• Exercise aim:
Go through the data and tally the lines that include "will". The reply is that number alone.

• Records from a collection:
-------

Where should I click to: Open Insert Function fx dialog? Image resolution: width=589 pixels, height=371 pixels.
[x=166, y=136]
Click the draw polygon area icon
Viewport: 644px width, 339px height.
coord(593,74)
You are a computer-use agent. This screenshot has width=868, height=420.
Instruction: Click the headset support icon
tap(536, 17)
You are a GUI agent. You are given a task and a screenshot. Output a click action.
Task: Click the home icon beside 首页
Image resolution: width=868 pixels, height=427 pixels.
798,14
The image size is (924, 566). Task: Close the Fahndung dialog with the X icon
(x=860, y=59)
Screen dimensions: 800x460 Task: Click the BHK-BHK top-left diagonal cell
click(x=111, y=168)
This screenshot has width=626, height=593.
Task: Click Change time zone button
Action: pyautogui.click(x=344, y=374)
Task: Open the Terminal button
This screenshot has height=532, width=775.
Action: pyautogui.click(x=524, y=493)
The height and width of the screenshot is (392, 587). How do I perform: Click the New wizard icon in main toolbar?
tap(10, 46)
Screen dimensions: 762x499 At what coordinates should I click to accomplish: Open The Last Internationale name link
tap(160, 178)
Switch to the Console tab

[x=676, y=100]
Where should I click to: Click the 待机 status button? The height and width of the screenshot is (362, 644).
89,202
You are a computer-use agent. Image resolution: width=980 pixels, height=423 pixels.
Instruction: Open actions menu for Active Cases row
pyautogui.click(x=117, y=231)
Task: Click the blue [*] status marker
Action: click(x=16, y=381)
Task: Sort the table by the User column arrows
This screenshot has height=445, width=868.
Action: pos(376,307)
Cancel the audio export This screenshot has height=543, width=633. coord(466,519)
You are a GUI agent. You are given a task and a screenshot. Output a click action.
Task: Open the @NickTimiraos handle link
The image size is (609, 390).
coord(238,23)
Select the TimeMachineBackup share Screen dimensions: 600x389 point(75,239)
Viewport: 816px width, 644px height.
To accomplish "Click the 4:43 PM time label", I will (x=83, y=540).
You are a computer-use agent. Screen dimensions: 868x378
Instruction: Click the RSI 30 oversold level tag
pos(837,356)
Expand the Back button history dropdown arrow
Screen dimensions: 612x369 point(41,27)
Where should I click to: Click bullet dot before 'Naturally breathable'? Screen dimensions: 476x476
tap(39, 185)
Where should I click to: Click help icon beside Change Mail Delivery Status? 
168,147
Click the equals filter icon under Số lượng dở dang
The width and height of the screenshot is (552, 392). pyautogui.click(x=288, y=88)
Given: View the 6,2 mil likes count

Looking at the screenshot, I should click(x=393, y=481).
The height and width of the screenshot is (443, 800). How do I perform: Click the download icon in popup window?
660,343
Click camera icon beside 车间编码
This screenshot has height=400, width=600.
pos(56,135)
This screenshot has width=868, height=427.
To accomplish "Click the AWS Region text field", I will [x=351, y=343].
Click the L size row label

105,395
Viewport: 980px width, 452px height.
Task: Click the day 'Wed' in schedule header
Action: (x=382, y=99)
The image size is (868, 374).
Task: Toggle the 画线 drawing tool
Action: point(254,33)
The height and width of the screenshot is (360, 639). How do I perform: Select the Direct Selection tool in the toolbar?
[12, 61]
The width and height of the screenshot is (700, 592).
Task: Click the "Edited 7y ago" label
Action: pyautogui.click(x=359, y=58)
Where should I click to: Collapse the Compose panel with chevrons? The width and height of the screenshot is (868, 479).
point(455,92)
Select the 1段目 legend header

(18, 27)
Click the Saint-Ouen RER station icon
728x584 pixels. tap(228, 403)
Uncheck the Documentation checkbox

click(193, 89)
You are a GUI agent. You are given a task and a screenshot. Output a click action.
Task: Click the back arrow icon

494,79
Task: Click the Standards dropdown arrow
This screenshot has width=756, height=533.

-------

• Exercise output:
2